**Problem description:**
Please format the lines below as a JSON list of strings, with one string for each line and blank lines omitted.

* * * * * * * * *

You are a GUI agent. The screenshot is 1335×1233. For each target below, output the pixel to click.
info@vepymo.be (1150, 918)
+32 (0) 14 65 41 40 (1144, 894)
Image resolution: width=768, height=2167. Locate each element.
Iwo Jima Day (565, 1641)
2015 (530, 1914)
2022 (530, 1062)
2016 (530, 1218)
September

* * * * * * * * *

**The output:**
[
  "You are a GUI agent. The screenshot is 1335×1233. For each target below, output the pixel to click.",
  "info@vepymo.be (1150, 918)",
  "+32 (0) 14 65 41 40 (1144, 894)",
  "Image resolution: width=768, height=2167. Locate each element.",
  "Iwo Jima Day (565, 1641)",
  "2015 (530, 1914)",
  "2022 (530, 1062)",
  "2016 (530, 1218)",
  "September"
]